The gist of the argument is that there is not a moral or civic duty to vote. It's a good thing to do sure, but not a duty. However, there is a moral and civic duty to abstain when the possibility of voting well does not exist. In effect, voting for the lesser of two evils isn't just a terrible choice but is in fact an immoral act.

How citizens vote is morally significant. When citizens vote, they can make government better or worse, and in turn, make people’s lives go better or worse. Bad choices at the polls can destroy economic opportunities, produce crises that lower everyone’s standards of living, lead to unjust and unnecessary wars (and thus to millions of deaths), lead to sexist, racist, and homophobic legislation, help reinforce poverty, produce overly punitive criminal legislation, and worse.

I argue that while citizens have no duty to vote, if they do vote, they must vote well—on the basis of sound moral and empirical beliefs in order to promote the common good—or otherwise they are morally obligated to abstain.

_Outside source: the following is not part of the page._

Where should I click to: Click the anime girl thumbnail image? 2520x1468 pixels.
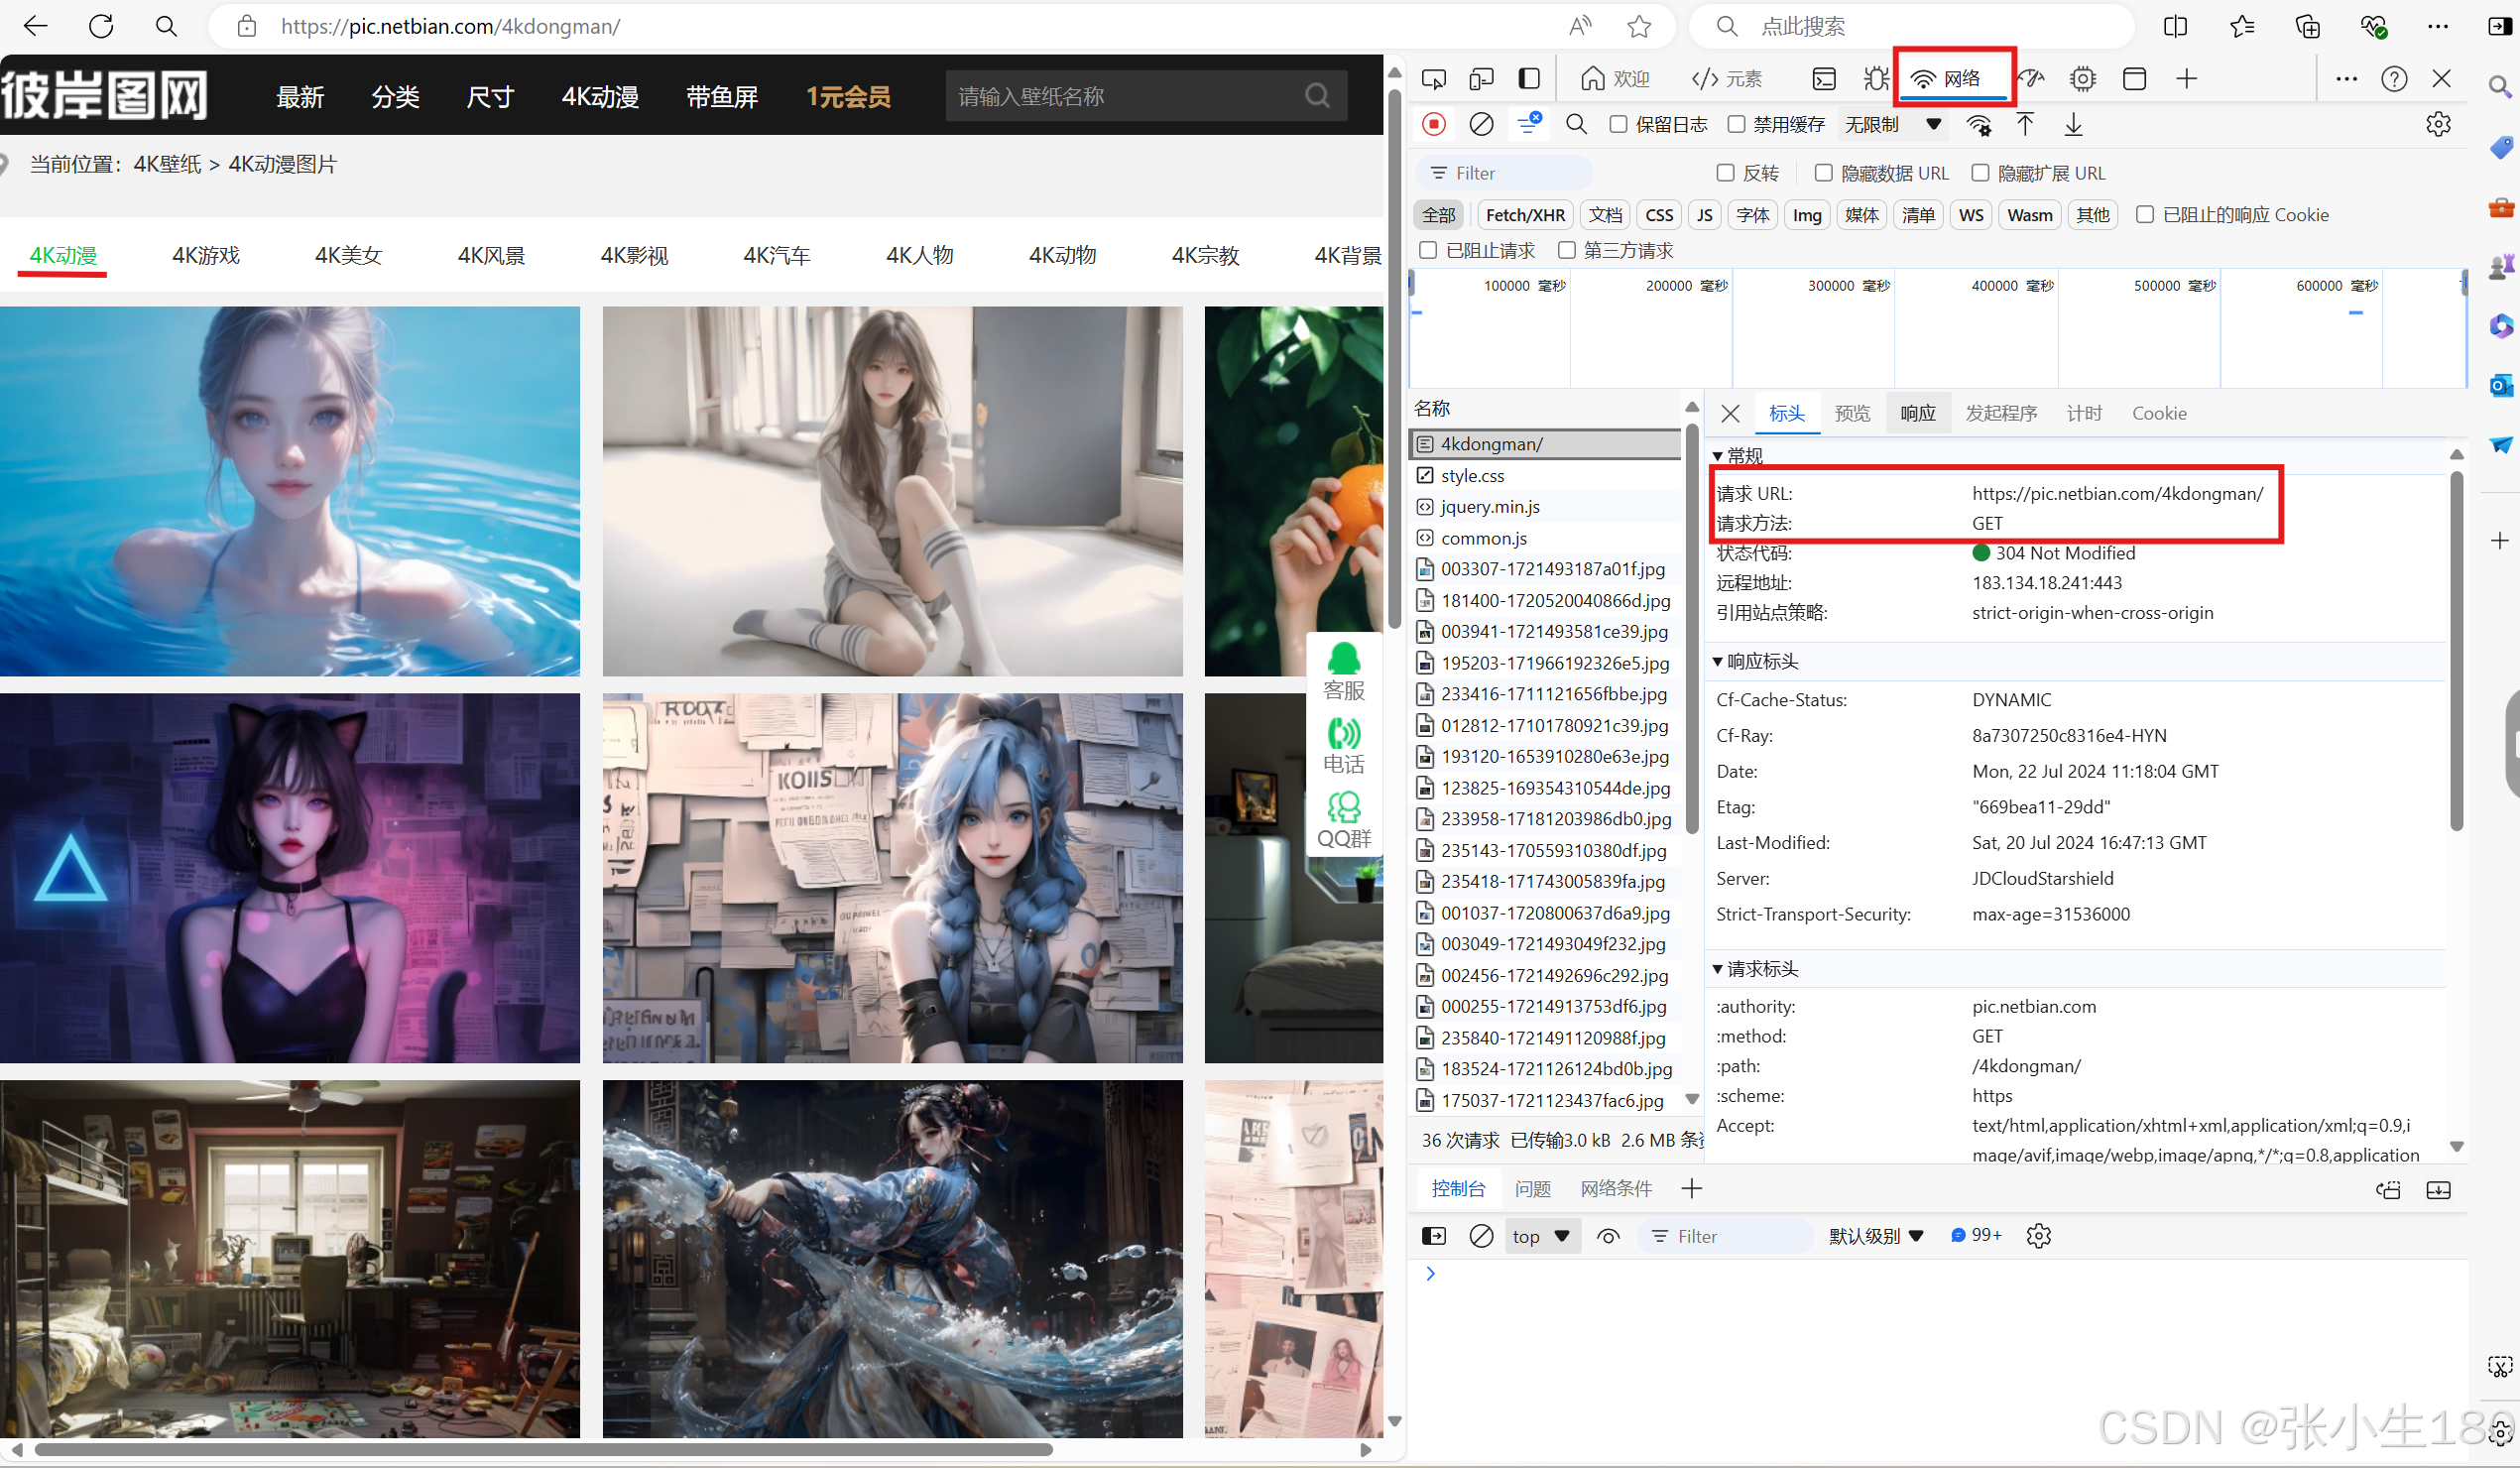tap(290, 488)
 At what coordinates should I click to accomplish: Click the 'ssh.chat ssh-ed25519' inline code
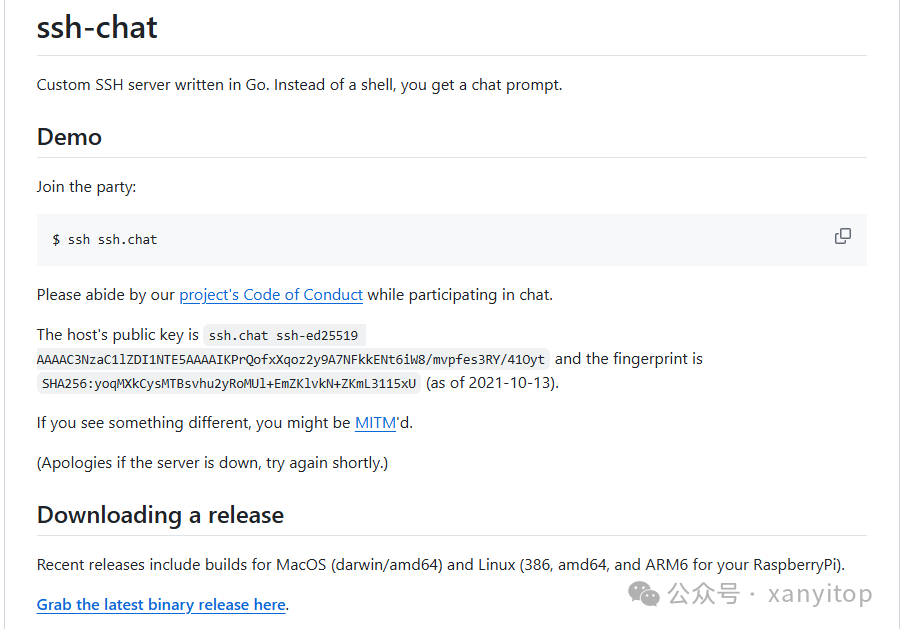[283, 335]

Though individual votes make no significant difference to political outcomes, bad voting violates either a duty not to participate in collectively harmful activities or a duty not to participate in collective activities that impose undue risk upon innocent people.

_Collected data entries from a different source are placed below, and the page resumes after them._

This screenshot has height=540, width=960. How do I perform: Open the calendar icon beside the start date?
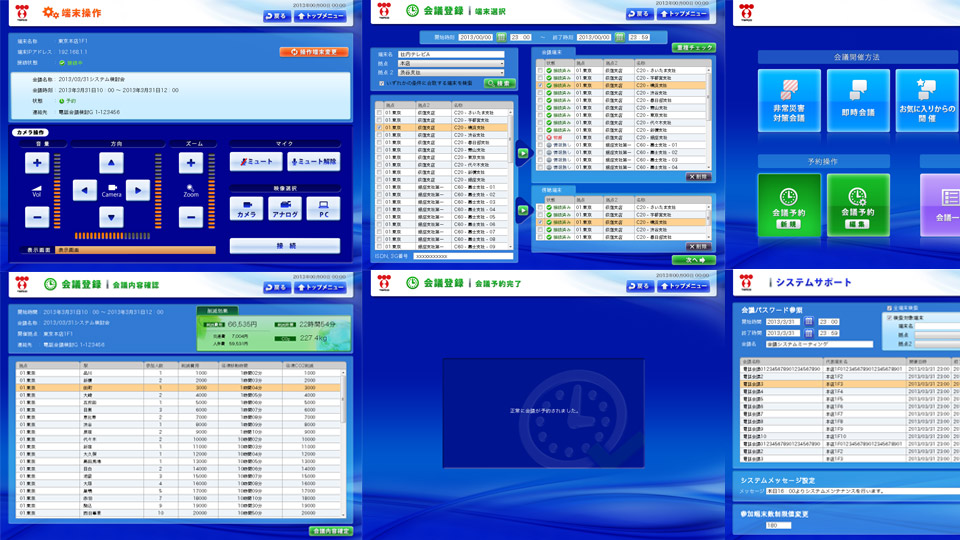coord(503,37)
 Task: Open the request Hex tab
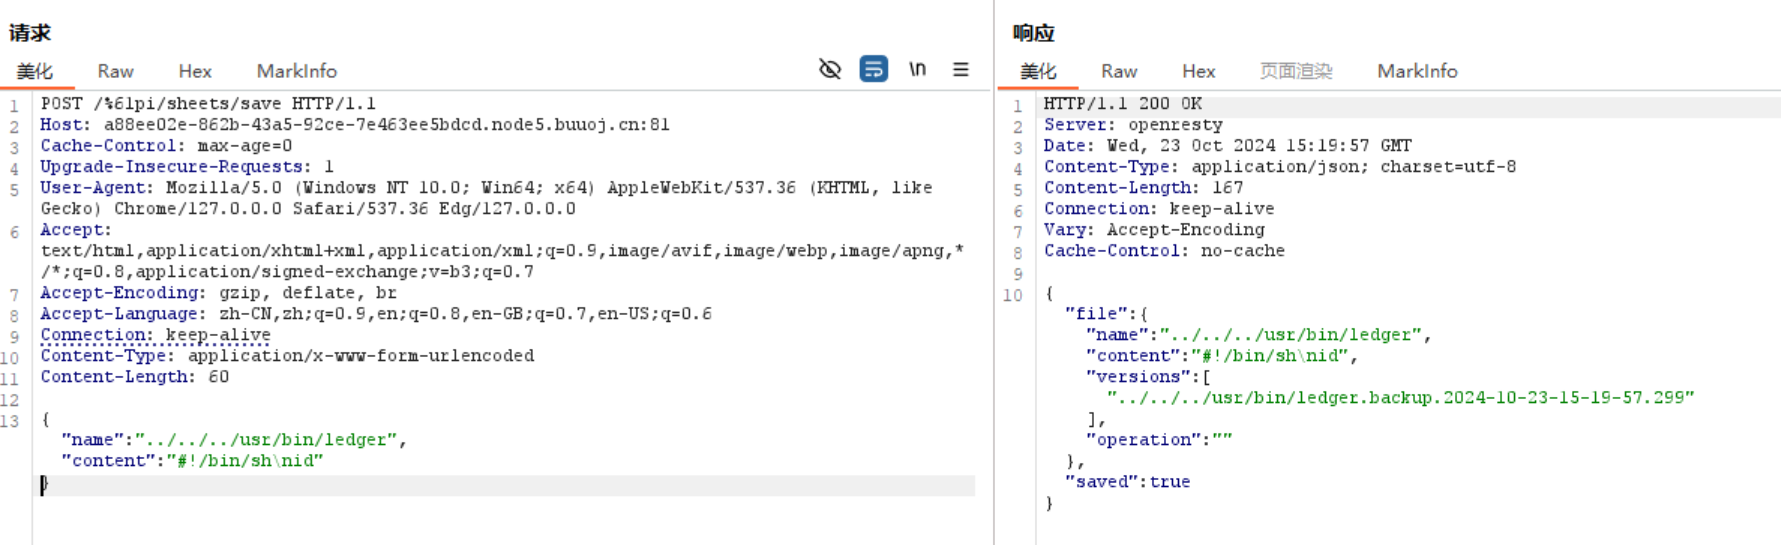(195, 71)
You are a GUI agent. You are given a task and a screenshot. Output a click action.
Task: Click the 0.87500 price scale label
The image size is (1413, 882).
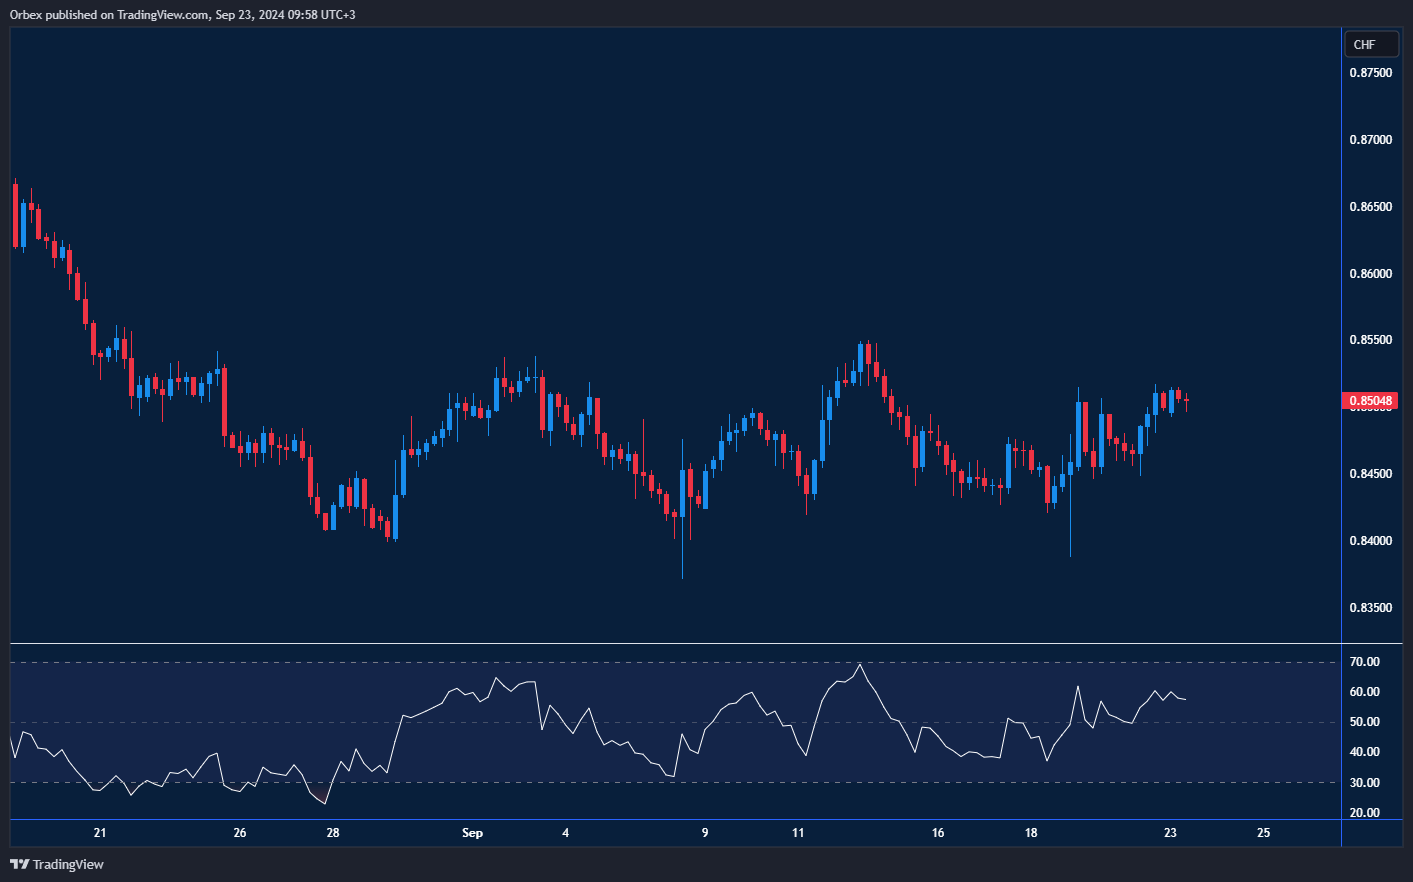(x=1370, y=73)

As citizens, we have no general duty to vote as opposed to abstain. Even if we grant that citizens owe a debt to society or have a general duty of beneficence, there are many ways besides voting well to pay off this debt or serve the common good. Voting is not special or privileged as a means of promoting the common good or paying back a debt to society. In fact, political participation more generally is not privileged as a way of exercising civic virtue or public-spiritedness. While it is might be disastrous if hardly anyone voted, it does not follow that the optimal amount of political participation (even if it were informed, rational participation) is one hundred percent.

I agree completely.

This actually goes back to a conversation I had recently with the roommate. Both of us are Libertarians generally. She's a bit more absolute on it than me but largely, we share the same political philosophies.

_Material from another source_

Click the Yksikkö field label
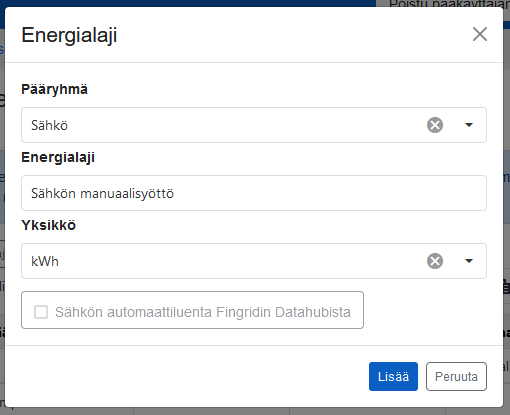This screenshot has width=510, height=415. click(x=49, y=225)
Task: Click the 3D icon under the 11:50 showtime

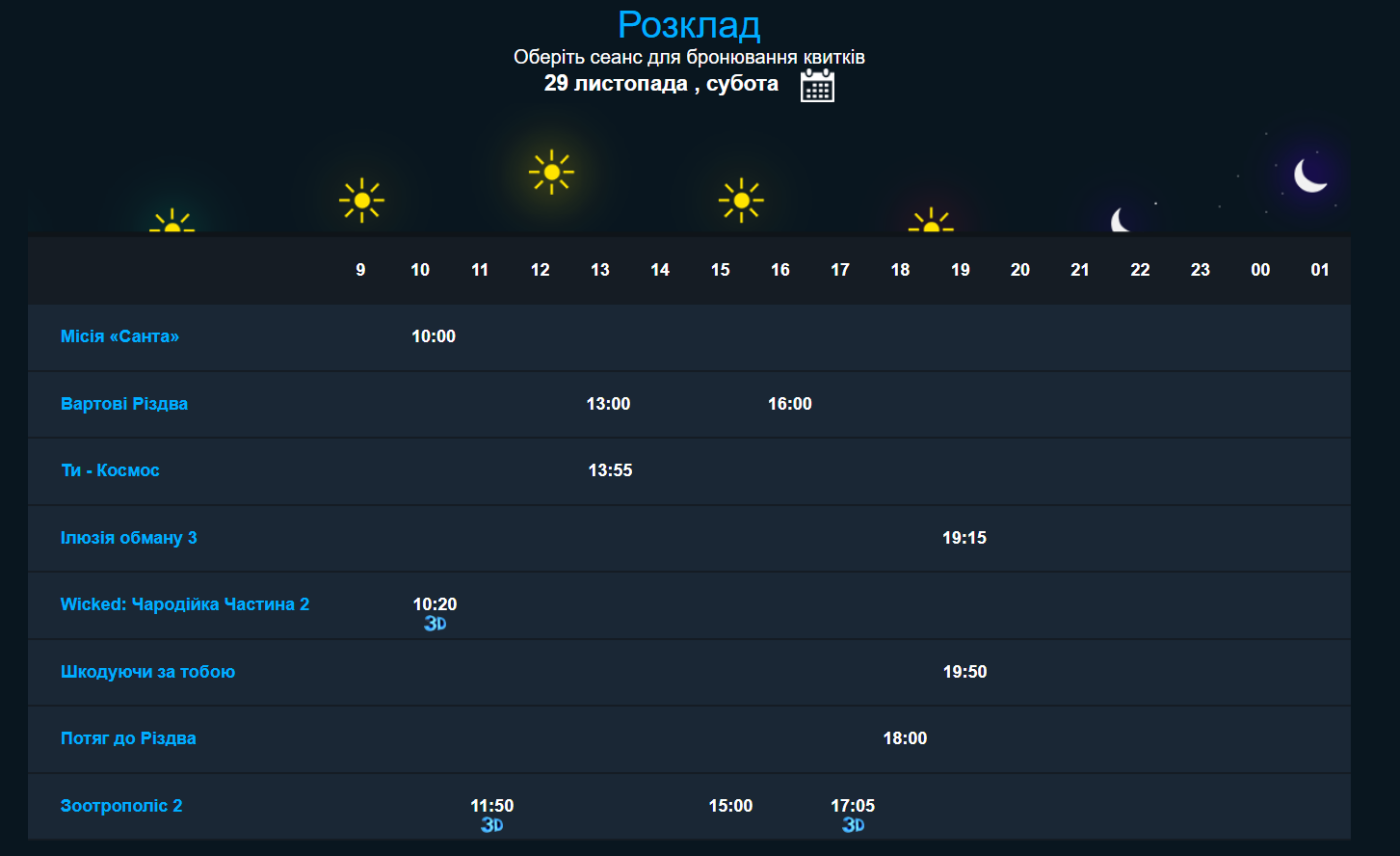Action: pos(491,826)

We were arguing about casting votes for candidates for the Presidency backed by the 'official' Libertarian party. Her argument was that voting for them would give the Libertarians enough support to permanently get on the ballot. My argument is that their candidates are routinely awful. Just totally terrible and frankly, possessed of instincts that seem diametrically opposed to liberties that I consider tremendously important.

So I can't vote for these people. I can't. I won't. The last thing I want to do is provide justification for policies I find loathsome and encourage a political group to make them into a platform.